Numerical Systems

"Steganography is the practice of representing information within another message or physical object, in such a manner that the presence of the information is not evident to human inspection" (Wikipedia)

Finding efficient ways of encoding information is essential when designing communications networks. It is also often essential when planning how applications (e.g. games, websites) communicate across the internet.

Structure of the Practical

You will complete this practical in groups. It is up to you how hard to make it. If you finish early, try to challenge yourself to improve your solution.

If you have finished, remember that you have your assessment problem questions to complete.
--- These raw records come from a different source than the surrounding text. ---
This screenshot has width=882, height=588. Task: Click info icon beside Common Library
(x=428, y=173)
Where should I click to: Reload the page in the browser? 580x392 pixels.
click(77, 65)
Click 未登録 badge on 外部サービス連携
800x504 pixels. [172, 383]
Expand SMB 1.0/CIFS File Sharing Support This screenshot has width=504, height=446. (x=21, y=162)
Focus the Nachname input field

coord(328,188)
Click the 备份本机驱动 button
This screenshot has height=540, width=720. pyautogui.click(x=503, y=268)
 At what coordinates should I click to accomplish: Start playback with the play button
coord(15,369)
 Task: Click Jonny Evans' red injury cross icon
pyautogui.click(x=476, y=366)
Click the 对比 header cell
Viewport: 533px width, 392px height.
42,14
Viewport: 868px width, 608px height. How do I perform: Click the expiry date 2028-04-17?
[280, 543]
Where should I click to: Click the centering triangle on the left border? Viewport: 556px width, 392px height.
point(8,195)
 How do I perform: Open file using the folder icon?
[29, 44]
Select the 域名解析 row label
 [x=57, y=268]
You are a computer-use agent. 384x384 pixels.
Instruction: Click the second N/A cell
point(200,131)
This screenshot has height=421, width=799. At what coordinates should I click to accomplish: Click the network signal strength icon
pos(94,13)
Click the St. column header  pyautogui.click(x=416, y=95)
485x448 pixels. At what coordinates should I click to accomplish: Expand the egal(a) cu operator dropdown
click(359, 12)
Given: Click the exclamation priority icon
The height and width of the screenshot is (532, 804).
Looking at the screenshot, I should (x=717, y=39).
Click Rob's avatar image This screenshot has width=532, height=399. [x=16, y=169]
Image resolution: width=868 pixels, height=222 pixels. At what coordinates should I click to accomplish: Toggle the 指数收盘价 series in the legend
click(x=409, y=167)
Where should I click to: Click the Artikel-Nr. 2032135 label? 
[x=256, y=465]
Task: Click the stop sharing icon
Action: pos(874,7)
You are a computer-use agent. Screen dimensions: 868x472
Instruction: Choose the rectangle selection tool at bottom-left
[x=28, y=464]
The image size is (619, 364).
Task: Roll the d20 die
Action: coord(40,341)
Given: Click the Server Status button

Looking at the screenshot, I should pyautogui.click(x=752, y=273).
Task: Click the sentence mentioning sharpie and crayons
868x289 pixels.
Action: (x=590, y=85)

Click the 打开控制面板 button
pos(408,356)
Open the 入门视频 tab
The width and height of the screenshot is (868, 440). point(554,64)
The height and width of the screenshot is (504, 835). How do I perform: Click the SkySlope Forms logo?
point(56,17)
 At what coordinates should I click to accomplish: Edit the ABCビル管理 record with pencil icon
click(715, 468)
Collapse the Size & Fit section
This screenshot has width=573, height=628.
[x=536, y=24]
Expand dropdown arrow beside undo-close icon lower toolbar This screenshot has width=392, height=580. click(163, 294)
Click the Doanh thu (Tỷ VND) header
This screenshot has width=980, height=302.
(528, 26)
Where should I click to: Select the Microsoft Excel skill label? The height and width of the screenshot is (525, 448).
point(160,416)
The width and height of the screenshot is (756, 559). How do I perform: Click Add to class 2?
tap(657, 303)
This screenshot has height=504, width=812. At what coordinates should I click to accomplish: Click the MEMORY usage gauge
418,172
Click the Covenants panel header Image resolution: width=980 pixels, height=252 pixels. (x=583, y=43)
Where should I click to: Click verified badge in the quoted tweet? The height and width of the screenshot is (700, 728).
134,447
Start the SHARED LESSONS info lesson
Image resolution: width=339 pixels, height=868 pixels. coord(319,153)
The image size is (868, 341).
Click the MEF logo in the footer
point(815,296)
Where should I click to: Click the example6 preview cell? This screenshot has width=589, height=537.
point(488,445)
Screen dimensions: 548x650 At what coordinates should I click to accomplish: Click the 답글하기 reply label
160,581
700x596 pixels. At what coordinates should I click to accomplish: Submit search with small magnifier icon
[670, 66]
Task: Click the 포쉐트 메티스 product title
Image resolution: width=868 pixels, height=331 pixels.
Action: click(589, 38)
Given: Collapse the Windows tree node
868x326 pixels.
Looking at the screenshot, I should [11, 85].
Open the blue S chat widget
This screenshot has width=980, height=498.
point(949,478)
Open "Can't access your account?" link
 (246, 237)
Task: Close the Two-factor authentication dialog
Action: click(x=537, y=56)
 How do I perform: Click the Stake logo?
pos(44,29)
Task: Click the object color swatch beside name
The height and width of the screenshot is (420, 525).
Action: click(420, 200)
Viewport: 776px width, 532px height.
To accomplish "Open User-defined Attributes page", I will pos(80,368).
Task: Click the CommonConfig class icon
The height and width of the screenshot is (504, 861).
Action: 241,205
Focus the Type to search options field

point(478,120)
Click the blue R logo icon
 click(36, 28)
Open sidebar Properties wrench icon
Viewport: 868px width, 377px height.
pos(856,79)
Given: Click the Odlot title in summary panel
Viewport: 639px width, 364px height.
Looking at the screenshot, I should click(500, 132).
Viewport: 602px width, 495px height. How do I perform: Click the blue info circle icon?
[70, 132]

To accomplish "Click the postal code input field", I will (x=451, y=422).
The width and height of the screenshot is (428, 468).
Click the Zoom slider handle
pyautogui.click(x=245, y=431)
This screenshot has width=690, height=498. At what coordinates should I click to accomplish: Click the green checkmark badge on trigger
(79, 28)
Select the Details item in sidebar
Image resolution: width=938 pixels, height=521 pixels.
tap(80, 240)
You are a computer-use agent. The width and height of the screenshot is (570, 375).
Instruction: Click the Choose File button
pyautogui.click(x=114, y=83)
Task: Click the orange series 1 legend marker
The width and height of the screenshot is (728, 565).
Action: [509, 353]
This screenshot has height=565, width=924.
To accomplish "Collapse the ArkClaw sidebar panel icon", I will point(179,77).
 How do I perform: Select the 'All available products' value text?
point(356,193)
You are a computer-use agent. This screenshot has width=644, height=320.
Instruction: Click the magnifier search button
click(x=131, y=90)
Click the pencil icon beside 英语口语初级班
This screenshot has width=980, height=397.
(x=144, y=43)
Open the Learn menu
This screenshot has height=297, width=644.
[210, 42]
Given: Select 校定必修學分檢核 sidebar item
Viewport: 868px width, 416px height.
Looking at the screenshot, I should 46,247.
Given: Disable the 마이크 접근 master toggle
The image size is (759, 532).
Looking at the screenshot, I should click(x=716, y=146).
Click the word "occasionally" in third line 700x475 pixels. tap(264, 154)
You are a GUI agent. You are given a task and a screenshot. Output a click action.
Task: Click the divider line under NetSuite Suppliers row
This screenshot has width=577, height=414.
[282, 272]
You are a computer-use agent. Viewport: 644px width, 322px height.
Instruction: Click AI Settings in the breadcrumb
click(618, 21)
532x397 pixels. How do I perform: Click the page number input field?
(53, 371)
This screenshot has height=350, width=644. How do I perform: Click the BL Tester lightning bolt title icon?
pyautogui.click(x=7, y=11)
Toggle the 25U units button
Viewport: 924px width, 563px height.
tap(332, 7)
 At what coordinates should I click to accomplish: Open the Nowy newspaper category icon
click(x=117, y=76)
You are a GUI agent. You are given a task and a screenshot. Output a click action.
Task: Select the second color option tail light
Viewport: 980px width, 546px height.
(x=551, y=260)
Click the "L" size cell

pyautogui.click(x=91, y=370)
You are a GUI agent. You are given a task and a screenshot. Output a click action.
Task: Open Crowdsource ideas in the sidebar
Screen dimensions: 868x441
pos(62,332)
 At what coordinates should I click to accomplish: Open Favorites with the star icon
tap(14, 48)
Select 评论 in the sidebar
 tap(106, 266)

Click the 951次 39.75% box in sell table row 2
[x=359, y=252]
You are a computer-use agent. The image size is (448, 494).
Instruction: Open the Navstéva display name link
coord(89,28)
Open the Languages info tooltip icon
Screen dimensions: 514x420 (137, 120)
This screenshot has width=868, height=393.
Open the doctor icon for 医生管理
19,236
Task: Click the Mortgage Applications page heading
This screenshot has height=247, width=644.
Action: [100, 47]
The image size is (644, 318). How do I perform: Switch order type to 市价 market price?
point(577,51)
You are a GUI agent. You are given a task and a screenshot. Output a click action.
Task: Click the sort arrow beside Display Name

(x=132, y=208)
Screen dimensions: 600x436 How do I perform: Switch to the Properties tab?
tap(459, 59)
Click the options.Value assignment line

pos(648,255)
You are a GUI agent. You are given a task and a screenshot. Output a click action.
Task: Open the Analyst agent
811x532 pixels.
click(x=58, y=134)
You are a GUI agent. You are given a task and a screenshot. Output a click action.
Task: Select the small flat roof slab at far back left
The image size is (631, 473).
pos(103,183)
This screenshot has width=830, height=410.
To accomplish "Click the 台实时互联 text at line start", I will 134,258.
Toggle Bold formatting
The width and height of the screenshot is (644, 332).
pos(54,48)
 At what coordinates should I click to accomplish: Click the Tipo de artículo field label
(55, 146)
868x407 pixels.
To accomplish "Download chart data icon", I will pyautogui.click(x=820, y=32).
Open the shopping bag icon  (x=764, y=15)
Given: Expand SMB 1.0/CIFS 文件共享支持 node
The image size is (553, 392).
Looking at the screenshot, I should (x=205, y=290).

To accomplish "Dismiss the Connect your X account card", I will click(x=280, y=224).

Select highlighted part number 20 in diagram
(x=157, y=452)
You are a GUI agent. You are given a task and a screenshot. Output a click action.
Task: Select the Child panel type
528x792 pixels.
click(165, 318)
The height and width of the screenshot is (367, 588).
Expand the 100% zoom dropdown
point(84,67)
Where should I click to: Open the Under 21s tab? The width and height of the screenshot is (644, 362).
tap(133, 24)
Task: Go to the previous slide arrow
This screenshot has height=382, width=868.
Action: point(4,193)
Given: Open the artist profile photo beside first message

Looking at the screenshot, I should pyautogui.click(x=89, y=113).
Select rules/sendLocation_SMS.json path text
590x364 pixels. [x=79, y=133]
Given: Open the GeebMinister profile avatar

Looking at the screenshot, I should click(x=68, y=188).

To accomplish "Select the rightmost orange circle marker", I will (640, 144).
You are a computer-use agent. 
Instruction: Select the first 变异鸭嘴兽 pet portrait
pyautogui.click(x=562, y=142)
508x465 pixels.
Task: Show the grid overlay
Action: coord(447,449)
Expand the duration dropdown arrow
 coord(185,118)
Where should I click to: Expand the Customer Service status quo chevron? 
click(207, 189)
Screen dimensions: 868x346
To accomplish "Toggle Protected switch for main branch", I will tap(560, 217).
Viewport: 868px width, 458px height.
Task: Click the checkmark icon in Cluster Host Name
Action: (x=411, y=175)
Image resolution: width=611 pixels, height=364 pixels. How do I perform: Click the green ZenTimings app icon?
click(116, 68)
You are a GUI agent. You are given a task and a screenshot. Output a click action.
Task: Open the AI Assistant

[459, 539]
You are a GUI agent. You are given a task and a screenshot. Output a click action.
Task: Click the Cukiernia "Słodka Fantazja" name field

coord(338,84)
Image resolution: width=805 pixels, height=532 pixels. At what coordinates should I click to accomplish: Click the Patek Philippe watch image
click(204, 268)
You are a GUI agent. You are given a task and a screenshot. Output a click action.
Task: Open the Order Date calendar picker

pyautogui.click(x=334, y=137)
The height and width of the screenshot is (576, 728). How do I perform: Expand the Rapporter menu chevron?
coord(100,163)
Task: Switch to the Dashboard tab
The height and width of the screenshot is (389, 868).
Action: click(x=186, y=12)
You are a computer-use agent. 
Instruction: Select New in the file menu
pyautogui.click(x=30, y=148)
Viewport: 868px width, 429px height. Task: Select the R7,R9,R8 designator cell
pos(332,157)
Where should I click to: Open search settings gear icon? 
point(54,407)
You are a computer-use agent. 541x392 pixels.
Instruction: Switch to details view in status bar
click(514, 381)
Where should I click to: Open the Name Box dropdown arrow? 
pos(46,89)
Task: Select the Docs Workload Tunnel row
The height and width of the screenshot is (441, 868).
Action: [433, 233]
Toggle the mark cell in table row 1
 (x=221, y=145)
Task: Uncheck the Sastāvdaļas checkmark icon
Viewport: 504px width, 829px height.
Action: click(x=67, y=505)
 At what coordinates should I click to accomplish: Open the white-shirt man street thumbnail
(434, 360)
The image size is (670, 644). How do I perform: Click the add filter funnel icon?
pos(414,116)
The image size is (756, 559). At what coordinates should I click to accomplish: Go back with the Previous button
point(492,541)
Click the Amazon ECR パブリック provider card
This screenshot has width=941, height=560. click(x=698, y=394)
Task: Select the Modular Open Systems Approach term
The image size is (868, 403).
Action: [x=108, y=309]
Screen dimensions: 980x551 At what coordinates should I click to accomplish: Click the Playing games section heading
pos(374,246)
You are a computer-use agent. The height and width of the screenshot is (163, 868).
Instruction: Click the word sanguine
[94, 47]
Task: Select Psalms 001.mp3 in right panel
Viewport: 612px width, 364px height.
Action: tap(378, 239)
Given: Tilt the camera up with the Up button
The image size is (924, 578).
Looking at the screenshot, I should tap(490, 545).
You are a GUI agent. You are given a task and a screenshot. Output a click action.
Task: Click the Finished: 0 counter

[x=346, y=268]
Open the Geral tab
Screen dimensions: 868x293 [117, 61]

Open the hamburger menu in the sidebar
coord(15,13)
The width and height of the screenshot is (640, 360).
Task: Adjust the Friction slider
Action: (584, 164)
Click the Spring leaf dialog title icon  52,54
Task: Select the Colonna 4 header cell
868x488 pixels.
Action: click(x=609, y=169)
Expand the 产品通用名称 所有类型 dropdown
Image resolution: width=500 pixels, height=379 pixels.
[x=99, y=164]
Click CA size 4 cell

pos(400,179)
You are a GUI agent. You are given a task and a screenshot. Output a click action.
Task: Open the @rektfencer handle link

These can be found on Moodle.

Mathematics and Problem Solving

1. Numerical Systems

David Gundry

Accessing the Practical

Via Moodle: click the link to today's practical

Direct at via the app: Select Practicals > Numerical Systems

Getting started

First, get into groups of 3-5.

Your goal is to encode information in a deck of cards. Here I will show a simple example to give you an idea of how to start. You can treat this as a jumping off point, as there is plenty of room for improvement.

You may need to go back to the lecture content to revise your understanding. This task is designed to help you deepen your understanding of the lecture.

Encoding

Information often needs to be encoded in a different format, e.g. text to binary

01101000 01100101 01101100 01101100 01101111

Playing cards

How can we encode information into a deck of playing cards?

Examples

Let's say we want to encode a decimal number using our deck of cards.

Each decimal digit can take one of 10 values. For simplicity, let's encode each digit as a card between Ace(1) and 9. We will represent 0 with 10. The top of the deck is the most significant digit. Each subsequent card is the next most significant digit. A joker will be interpreted as a decimal point (a joker at the start of the deck means the number is 0.something). A second joker means the end of the number. All other cards must come after the second joker. Finally, if the deck is face-down the number is negative, if the deck of cards is face-up the number is positive.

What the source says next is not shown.